On Fri, 11 Jun 2004, David Schwartz wrote:
> generated by a worm. The ISP had an obligation to stop this traffic with
> filters or customer disconnection. They may or may not have complied with
> their obligation. Either way, it's hard to see why the customer should pay
> for traffic the ISP did not or should not have delivered.

ISP's deliver properly addressed packets to their destination (the return
address sometimes isn't checked).

Do ISP's have obligation to stop certain packets, based on what?  What
does your contract say?  Did you pay the ISP to provide filters?  Did you
include a phrase that said the ISP had to give you 30 days notice and
reasonable time to cure the breach before the ISP could terminate your
service?  Did the contract say the ISP would block traffic generated by
worms?

As people regularly point out, the Internet is a dangerous place.  Is
it as dangerous as going to a baseball game?

  BOSTON, Massachusetts (AP) -- A woman who was seriously injured by a
  foul ball at Fenway Park has no grounds to sue because she assumed a
  risk by attending the baseball game, a state appeals court ruled.

  The Red Sox "had no duty to warn the plaintiff of the obvious danger of
  a foul ball being hit into the stands," the court said Wednesday in
  blocking Jane Costa's personal injury lawsuit from going to trial.

It would be much easier if evil doers followed RFC3514.  Determining
"intent" from the bits is difficult.  If you call a customer up and
ask Did you know your computer is generating a lot of network traffic
and your bill will be very large; the customer says Ok.  What should
you do?  Assume the customer is an idiot, and even though they said
Ok, you should cut off their Internet connection anyway.

If your child borrows your credit card, and makes lots of unathorized
charges, you may not have to pay more than $50; but the bank can go after
your son or daughter for the money.  Most parents end up paying, even if
they didn't authorize their children to use the credit card.

If the bank sends you an ATM or debit card statement, and you fail to
report unauthorized transfers on the statement after 60 days you may be
responsible for unlimited loss.  You can lose a lot of money if you think
its other people's responsibility to protect you.  You are responsible for
reviewing the statement and informing the bank of unauthorized activity;
not the bank.

Why do so many people ignore their ISP when told about problems with their
computer?  My computer can't be infected, I have a firewall.
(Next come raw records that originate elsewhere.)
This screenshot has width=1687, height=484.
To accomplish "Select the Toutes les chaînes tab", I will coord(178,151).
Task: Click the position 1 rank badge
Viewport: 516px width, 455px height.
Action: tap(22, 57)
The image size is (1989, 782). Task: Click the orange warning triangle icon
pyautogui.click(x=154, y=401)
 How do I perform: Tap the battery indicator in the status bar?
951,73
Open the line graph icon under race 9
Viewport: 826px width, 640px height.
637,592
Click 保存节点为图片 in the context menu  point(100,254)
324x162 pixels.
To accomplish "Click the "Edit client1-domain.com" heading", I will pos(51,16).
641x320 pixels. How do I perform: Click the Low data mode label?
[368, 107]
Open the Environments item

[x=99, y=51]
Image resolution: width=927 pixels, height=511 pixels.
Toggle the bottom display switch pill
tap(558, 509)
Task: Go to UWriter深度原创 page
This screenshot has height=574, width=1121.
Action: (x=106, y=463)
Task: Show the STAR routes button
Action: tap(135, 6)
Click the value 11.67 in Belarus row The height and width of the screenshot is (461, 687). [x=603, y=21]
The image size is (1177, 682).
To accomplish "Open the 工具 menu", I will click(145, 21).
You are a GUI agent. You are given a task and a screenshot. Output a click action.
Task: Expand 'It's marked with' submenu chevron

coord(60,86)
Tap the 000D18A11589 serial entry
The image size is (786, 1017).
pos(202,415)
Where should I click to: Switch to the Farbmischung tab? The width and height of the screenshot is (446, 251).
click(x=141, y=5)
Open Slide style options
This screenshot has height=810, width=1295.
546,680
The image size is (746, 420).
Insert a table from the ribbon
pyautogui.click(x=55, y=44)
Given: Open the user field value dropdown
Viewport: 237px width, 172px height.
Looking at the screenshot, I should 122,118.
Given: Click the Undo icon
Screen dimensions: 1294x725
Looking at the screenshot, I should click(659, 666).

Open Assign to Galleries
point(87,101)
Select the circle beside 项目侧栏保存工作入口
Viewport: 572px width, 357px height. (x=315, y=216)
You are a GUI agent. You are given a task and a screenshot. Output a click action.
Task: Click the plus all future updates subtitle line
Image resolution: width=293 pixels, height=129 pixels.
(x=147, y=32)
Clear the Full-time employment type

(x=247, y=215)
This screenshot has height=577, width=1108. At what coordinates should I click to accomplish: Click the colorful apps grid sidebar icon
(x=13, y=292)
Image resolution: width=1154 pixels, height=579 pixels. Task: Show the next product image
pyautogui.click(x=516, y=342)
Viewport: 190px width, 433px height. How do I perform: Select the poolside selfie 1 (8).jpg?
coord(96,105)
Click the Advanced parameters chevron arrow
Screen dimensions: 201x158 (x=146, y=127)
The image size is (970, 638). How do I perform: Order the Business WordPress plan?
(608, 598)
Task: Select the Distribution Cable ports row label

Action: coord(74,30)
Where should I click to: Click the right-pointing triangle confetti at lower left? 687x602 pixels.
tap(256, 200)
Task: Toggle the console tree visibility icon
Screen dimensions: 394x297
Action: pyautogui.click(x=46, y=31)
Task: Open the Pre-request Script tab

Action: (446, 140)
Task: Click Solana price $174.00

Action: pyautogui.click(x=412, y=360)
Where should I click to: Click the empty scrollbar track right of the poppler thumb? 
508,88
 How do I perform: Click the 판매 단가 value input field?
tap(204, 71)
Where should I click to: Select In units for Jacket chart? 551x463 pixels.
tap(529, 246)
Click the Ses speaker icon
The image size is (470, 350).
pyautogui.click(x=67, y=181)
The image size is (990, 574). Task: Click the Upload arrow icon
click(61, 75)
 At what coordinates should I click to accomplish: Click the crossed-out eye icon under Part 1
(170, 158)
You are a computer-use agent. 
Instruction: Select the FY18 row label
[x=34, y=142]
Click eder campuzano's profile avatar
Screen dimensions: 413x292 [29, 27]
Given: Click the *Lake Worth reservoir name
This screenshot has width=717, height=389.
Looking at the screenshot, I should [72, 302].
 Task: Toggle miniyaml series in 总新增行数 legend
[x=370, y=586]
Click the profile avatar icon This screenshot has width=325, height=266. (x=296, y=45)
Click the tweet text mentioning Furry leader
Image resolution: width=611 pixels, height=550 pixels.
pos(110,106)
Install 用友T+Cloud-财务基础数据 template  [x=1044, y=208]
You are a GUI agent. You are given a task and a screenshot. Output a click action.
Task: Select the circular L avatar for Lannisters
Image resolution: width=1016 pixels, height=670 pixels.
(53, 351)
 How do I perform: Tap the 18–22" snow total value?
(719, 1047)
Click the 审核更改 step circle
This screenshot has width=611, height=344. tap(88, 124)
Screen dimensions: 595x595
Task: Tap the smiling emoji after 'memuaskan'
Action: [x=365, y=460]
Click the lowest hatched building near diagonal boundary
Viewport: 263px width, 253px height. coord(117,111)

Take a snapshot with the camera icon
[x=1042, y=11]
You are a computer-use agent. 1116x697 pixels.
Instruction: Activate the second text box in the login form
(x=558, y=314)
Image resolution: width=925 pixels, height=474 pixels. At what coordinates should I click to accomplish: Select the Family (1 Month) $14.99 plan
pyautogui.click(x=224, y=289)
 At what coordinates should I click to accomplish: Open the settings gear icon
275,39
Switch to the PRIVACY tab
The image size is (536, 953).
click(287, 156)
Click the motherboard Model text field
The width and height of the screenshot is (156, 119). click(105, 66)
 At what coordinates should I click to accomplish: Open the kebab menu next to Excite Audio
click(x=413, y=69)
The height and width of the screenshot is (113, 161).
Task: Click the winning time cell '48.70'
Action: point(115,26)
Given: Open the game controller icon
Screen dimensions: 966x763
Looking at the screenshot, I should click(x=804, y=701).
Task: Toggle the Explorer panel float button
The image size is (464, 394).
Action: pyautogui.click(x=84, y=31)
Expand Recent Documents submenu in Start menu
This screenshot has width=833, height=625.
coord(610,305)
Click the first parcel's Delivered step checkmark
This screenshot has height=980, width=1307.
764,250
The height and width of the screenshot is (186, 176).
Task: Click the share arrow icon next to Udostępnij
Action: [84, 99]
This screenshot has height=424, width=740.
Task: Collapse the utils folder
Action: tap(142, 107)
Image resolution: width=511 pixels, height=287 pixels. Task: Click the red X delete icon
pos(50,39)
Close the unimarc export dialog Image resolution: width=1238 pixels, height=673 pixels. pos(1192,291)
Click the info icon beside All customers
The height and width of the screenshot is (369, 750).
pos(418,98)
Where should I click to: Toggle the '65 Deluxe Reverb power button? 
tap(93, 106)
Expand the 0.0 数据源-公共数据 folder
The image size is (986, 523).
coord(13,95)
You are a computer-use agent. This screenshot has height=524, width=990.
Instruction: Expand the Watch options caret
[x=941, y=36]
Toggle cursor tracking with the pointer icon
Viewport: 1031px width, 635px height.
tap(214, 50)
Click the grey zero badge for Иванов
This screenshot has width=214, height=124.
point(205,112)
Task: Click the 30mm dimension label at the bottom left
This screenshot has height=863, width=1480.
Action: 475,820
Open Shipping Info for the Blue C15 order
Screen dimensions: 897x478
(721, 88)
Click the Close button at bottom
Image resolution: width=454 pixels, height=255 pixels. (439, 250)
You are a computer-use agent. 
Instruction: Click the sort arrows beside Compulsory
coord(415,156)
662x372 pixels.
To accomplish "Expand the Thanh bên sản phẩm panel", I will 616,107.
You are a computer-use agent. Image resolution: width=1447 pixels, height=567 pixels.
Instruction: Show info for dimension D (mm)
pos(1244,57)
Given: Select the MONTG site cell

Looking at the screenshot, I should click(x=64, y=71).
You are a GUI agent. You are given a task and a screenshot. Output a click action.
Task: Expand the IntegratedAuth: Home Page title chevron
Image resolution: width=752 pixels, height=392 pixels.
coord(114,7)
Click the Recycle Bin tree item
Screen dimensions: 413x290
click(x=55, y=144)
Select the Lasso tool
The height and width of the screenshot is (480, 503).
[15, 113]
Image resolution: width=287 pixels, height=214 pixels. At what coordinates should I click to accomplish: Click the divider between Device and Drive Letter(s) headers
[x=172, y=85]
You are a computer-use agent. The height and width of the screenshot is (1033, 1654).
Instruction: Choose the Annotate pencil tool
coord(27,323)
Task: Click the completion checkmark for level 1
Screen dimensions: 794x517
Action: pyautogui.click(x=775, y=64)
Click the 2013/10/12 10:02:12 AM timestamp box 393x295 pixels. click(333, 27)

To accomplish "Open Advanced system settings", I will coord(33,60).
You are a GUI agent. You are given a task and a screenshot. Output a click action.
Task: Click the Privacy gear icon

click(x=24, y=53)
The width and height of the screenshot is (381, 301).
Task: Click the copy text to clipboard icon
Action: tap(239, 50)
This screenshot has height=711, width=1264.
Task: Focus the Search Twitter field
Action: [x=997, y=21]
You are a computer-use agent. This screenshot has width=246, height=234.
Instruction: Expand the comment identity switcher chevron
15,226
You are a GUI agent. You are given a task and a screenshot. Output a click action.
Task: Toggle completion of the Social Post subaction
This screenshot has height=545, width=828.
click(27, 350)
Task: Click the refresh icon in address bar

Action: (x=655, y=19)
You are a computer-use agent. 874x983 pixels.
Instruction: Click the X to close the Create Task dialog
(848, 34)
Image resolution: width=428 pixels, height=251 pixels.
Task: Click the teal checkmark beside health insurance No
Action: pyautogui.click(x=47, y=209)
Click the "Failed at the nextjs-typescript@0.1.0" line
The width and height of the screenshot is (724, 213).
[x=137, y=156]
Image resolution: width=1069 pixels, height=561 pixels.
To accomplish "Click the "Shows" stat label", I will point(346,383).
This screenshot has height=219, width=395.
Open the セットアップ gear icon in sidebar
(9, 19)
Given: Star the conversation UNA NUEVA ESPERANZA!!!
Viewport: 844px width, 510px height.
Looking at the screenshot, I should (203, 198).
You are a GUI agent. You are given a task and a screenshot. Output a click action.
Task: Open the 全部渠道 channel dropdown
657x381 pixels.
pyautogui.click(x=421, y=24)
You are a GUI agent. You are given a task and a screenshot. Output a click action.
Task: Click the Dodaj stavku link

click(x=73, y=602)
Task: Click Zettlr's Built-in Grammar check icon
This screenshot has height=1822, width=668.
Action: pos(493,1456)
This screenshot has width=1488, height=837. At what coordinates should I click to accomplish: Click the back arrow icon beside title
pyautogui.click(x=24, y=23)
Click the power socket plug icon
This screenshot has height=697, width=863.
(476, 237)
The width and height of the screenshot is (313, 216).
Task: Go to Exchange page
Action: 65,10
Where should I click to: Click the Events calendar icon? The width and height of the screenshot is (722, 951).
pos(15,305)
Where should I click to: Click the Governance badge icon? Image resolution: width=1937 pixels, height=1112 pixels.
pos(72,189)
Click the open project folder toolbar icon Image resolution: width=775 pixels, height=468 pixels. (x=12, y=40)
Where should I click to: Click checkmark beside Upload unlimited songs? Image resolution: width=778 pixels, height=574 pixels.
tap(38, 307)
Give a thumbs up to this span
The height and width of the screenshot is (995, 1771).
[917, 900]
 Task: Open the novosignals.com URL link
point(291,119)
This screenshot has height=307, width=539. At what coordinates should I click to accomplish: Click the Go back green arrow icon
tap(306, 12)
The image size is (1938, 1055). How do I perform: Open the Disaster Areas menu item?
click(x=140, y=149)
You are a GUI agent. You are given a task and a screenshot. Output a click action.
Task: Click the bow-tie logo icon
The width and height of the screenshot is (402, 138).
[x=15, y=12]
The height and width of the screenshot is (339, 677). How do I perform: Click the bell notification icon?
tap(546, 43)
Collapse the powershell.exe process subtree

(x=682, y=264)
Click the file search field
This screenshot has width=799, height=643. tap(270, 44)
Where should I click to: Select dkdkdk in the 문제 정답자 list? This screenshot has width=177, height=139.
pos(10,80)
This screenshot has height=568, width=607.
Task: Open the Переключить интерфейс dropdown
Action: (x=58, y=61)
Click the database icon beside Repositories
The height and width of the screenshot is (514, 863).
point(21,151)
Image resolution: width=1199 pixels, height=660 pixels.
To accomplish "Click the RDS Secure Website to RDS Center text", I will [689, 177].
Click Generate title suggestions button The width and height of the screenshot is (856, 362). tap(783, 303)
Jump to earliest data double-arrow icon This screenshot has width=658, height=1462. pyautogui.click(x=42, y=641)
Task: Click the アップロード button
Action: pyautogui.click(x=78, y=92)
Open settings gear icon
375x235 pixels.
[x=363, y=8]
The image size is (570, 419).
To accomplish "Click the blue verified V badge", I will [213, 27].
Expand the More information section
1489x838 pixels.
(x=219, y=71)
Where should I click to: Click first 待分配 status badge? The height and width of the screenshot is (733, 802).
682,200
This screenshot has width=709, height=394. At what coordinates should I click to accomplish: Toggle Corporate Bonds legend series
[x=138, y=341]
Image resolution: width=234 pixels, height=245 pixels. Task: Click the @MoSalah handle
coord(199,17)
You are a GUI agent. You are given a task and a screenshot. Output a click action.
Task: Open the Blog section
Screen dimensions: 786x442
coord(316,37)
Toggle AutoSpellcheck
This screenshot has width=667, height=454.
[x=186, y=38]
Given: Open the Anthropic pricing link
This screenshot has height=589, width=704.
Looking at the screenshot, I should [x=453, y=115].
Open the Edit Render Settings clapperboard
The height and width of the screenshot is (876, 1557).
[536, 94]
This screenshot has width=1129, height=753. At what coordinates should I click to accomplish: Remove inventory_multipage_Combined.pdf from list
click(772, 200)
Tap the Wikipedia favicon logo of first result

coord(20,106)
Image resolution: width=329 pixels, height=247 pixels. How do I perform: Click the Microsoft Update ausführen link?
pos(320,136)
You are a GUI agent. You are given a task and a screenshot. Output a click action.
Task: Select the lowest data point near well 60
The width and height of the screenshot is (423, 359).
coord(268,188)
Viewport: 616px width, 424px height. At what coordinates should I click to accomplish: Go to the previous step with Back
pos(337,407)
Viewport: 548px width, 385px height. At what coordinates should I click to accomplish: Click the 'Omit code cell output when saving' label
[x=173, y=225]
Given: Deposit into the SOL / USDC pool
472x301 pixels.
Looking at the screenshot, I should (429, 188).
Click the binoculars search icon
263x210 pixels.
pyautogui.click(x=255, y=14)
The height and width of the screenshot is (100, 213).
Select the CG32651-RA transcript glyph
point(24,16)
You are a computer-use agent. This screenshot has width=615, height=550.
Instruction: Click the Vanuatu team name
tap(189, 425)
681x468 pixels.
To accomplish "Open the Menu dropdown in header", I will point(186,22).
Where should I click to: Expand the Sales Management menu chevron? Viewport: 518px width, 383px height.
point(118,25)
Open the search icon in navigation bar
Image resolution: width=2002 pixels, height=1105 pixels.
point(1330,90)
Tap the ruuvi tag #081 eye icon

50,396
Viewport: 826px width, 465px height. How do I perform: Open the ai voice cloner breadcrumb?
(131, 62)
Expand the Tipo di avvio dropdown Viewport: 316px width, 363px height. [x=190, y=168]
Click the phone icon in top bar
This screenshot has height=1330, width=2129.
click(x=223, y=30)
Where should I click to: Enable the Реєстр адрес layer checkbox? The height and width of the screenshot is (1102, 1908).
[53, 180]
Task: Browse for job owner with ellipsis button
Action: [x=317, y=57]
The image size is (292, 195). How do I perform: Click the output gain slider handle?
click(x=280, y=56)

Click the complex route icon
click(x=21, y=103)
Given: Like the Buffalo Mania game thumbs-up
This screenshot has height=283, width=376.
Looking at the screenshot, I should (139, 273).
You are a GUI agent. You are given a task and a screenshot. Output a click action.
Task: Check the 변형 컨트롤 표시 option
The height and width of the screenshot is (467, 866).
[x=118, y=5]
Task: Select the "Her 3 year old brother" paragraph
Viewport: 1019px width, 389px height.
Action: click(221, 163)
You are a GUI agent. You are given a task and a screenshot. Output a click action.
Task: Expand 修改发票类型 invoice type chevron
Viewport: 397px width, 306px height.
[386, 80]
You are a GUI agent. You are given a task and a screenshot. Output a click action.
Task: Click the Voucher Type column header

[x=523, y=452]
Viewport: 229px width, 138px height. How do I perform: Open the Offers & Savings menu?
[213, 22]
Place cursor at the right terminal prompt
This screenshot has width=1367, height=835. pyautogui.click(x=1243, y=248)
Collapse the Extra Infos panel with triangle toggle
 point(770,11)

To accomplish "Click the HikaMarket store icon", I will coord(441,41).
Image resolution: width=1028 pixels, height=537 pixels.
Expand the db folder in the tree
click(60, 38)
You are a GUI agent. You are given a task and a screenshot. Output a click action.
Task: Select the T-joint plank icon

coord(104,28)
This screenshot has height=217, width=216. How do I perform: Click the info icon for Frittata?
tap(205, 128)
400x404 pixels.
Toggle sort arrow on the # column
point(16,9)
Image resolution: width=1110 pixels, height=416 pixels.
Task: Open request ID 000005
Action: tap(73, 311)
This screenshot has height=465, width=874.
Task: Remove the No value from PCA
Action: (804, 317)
Paul Vixie proposed that people should be required to use personal Co-Lo
so the co-lo provider has collateral to seize when the customer fails to
keep the computer secure.  Would customers complain if ISPs started
seizing their computers instead of sending them large bills?

Should ISP's charge customers cleanup fees to encourage them to keep
their computers secure?  $10 or $100 or $1,000 per incident?  Should it
be like points on your Internet driver's license?  For the first incident
you have to attend 8-hour traffic school, for the second incident in 12
months you have points put on your record and your insurance rates go
up.  Too many points, and your Internet privileges are revoked.